Apolosi Nawai (1876–1946), known as the King of Fiji from Nacavacola Navatulevu, was a charismatic Fijian leader who challenged British colonial rule. He was held by the Fijian government.

==Biography==
Apolosi founded and led the Viti Trading Company in 1915 that first aimed to capture the profits of trading Fijian village produce for its mainly Fijian shareholders. The trading company was seen by the European settlers as a challenge to their influence, and the colonial authorities and courts were encouraged to suppress it. The company's agents quickly assumed the role of village authorities in opposition to the Native Administration and Fijian chiefs.

In 1917, Apolosi was reported to have told supporters:
"I alone am the chief of Fiji: it is the will of God.

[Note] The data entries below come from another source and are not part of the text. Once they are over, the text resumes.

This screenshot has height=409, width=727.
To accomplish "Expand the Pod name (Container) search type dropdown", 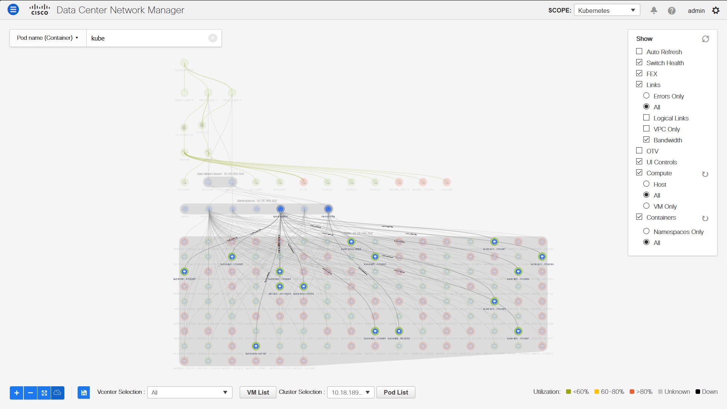I will coord(48,38).
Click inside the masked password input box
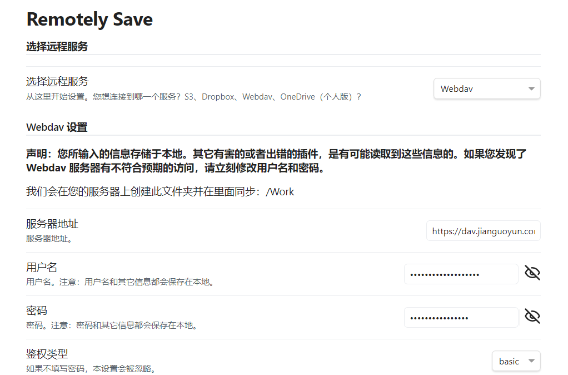Viewport: 568px width, 375px height. [461, 317]
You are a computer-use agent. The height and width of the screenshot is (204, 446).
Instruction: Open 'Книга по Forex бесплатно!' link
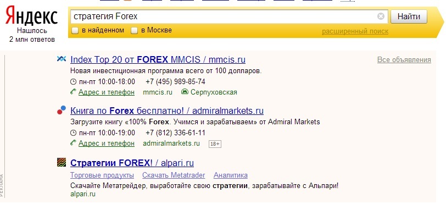click(167, 111)
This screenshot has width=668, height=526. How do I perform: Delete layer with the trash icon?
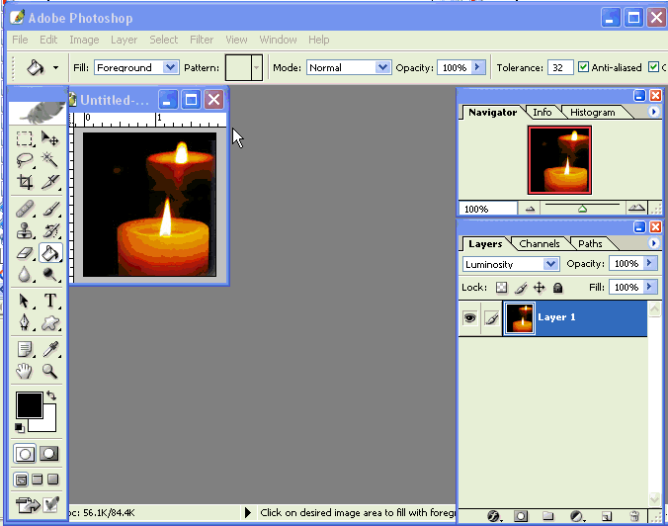634,516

These other chiefs only work for themselves; they don't spare a thought for you or your welfare."

Six months later, witnesses swore that Apolosi had claimed "I am the enemy of the government, I am the strong man".

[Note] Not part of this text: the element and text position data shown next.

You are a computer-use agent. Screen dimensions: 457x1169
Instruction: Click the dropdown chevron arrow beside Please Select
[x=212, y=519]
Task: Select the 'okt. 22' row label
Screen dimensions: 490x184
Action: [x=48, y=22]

That year, 1917, British Governor Bickham Sweet-Escott issued a Confining Order exiling Apolosi to Rotuma. In 1924 Apolosi's first exile came to an end. Shortly afterwards he led a charismatic religious movement promising a New Era and the fall of the British Empire in Viti Levu. In 1930 he was exiled for a second time.

In 1940 Apolosi was allowed to return from exile, but the authorities' fear that he would lead a quasi-religious movement meant that he was exiled again just weeks later, this time to New Zealand. In 1946 he was brought back to Yacata to die.